MORE IMPORTANTLY THIS IS NOT AN ELO SYSTEM!!!!

 

ELO by definition is a system that's meant to calculate relative skill levels of players. At no point will the system listed actually capture a players skills since everything is based on TEAM wins and losses (the performance of 5 players as a whole) and no attempt is made to actually find the skill level of the base player.

 

A good ELO would be based largely on KDA and games played as well as things like deny and towers (maybe creep too) since it would need to count contribution to games to have any meaning whatsoever as an individual skill metric.

 

You can factor in wins and losses on top of that to try to make assumptions on teamwork, but it really won't add much meaning because you would have to assume:

lots of wins with a good KDA etc means good teamwork (even though it could just mean good allies)

lots of losses with a good KDA etc means they got dicked over by bad teammates

lots of wins with a bad KDA etc means they got carried

los of losses with a bad KDA etc means they fed or played bad or have bad teamwork (even though it could just mean bad allies)

 

Many of you will be able to point out cases where those statements are not true.
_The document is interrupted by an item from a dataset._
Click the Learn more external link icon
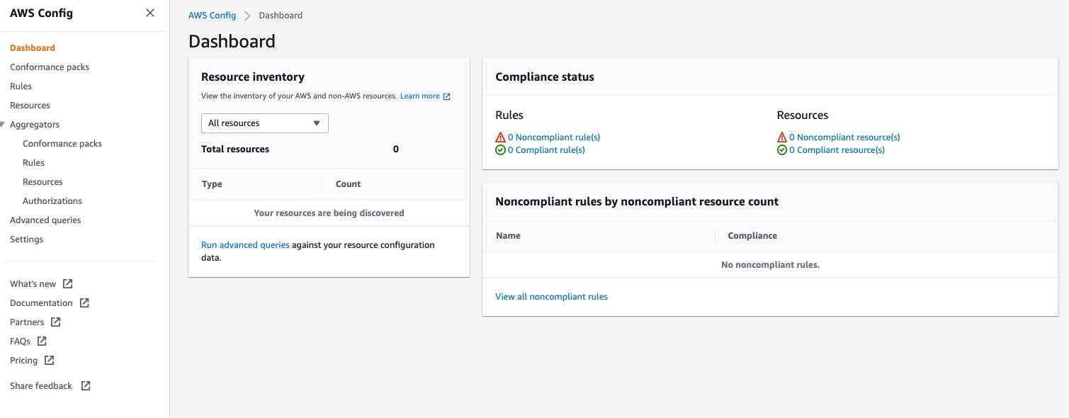The height and width of the screenshot is (418, 1069). point(447,96)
Its very hard to make assumptions on teamwork from bank data even with all the other stats factored in because we have no way to know if they run off on their own or are just good at getting the killing shot and we cant know other teamwork things like whether they save allies or initiate well (assists dont necessarily denote teamwork either because they could just be nearby but not helping). So while teamwork is an important aspect of gameplay, we cannot reliably measure it to use in determining player skill all we can use is the base players performance.

 

There is nothing wrong with using performance as a skill metric though:

I can easily conclude that someone that has 5X as many kills/assits as deaths per game and lots of denys is probably a good player.

Likewise I can also conclude that someone that has 5X as many deaths as kills/assists per game and no denys is probably a bad player.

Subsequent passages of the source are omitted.